An employment contract is not always necessary. Generally, most job hiring is actually conducted through at-will employment agreements. At-will employment agreements do not limit the rights of either party to terminate the arrangement; however, they also do not provide all of the protections that an employment contract provides. An employment contract would likely be utilized in the following circumstances:

  • Costly Training: A fixed term of employment, or a notice of termination requirement, could assist an employer when the employee vacates their position. If finding and training a replacement employee would prove to be especially costly or time consuming, an employment contract can help ease the burden on the employer; or
  • Access to Sensitive Information: The employee might have access to sensitive information, such as confidential information, trade secrets, and client lists. If so, confidentiality clauses, in addition to the aforementioned non-compete agreements, can safeguard the sensitive information being accessed.

What About a Breach of an Employment Contract?

If you have been accused of breaching your employment contract, you have essentially been accused of not adhering to the terms of your contract.
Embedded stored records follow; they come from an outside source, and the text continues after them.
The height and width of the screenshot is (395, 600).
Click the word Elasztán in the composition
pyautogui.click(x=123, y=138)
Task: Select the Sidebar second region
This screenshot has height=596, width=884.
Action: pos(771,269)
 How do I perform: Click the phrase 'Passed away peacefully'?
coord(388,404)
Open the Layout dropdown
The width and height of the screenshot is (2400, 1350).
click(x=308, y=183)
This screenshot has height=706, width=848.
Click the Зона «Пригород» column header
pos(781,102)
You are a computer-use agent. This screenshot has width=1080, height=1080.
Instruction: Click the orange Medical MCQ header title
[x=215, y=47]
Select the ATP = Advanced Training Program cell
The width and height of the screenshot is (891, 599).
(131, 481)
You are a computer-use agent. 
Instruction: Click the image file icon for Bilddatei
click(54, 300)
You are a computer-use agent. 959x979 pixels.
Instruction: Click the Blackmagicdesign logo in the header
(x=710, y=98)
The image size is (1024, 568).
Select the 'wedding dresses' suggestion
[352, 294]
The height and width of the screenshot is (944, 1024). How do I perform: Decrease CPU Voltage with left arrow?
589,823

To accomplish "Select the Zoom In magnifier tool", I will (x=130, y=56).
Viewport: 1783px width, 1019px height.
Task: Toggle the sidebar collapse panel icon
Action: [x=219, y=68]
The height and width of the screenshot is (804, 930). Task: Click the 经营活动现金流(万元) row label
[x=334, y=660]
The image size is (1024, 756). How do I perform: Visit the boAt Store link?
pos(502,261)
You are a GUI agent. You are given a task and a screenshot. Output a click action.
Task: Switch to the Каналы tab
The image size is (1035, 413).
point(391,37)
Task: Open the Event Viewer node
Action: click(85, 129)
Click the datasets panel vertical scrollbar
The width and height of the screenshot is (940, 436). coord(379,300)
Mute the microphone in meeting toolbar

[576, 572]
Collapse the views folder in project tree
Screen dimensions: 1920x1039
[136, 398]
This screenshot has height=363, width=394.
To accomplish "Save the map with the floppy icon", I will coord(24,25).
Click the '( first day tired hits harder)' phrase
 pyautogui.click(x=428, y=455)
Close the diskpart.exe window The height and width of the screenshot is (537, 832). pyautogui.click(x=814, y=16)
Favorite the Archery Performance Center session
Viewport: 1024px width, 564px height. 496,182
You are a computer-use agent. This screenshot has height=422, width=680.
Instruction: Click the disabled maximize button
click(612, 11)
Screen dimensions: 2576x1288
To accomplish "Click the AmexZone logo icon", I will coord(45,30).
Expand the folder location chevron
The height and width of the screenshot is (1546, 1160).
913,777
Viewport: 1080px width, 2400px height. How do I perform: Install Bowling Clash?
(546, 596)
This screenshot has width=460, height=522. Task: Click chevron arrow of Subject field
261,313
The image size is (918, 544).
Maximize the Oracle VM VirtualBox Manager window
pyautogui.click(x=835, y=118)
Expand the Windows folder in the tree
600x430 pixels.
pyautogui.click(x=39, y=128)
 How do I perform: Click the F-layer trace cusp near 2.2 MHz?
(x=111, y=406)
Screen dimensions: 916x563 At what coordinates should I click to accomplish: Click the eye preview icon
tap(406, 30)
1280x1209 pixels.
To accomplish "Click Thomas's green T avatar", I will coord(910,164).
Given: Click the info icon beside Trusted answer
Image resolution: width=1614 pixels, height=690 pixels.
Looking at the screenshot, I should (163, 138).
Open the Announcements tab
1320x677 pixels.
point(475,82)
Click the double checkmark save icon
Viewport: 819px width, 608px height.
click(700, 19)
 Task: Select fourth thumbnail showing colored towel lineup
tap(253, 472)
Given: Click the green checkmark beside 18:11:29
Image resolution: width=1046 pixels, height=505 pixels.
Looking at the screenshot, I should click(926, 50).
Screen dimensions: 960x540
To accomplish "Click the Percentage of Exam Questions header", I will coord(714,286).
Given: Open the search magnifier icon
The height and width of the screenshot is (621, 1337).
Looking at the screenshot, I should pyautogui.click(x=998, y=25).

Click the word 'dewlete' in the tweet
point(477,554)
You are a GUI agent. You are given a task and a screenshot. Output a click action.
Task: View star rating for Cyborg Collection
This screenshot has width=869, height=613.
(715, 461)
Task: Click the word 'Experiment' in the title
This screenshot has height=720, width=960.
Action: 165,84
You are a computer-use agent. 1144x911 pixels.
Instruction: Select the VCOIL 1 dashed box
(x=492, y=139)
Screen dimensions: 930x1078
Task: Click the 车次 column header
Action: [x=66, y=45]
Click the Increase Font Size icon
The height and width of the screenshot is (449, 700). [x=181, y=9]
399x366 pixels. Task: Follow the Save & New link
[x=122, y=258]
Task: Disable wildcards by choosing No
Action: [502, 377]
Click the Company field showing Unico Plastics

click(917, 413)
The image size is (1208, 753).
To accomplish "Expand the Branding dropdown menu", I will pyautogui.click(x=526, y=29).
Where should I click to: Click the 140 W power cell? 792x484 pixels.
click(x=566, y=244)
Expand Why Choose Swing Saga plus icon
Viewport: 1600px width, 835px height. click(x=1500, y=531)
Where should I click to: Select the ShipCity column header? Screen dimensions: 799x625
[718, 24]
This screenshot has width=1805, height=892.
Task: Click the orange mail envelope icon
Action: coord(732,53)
Failing to follow various company policies that you agreed to follow when you entered into your employment contract is a common example of this. Generally, you are required by law to fulfill the terms of your employment contract. However, if the terms are vague, violate the law, or the contract is otherwise unfair, the contract may be void.

In order to prove that your employment contract is void, one of the following must have occurred during contract negotiations with your employer:

  • A mistake was made, as in the parties are mutually mistaken about crucial information;
  • Fraud, as in you signed the contract based on false information presented to you;
  • You were under duress, or coerced, into signing the employment contract;
  • Undue influence of one of the parties over the other; or
  • Unconscionability of the contract, meaning the contract itself is so unfair that it voids the agreement.

Your employer has a responsibility to do whatever they can to minimize their own damages, rather than allowing them to get worse and then suing you in order to recover their total loss. Also, your employer is allowed a limited amount of time in which to sue you for breach of contract, after the breach has occurred. Another defense is if you can prove that your employer breached the contract in some way before you did.

Other circumstances which void an employment contract include being employed to perform work tasks you are not licensed to do; at-will employment status; or claiming that you breached your employment contract due to your employer’s failure to comply with the covenant of good faith and fair dealing.

Do I Need an Attorney for Assistance with Employment Contract Issues?

A skilled and knowledgeable employment attorney may be a valuable asset to obtain before signing an employment contract. They can review the contract and ensure it is legally enforceable, as well as ensure that you understand what will be expected under the contract. Additionally, they can help you negotiate the terms of the employment contract that will benefit you, or renegotiate an existing contract if either party wishes to make any changes.

If you have been accused of breaching your employment contract, an employment attorney will help determine any defenses you may have, as well as represent you in court as necessary.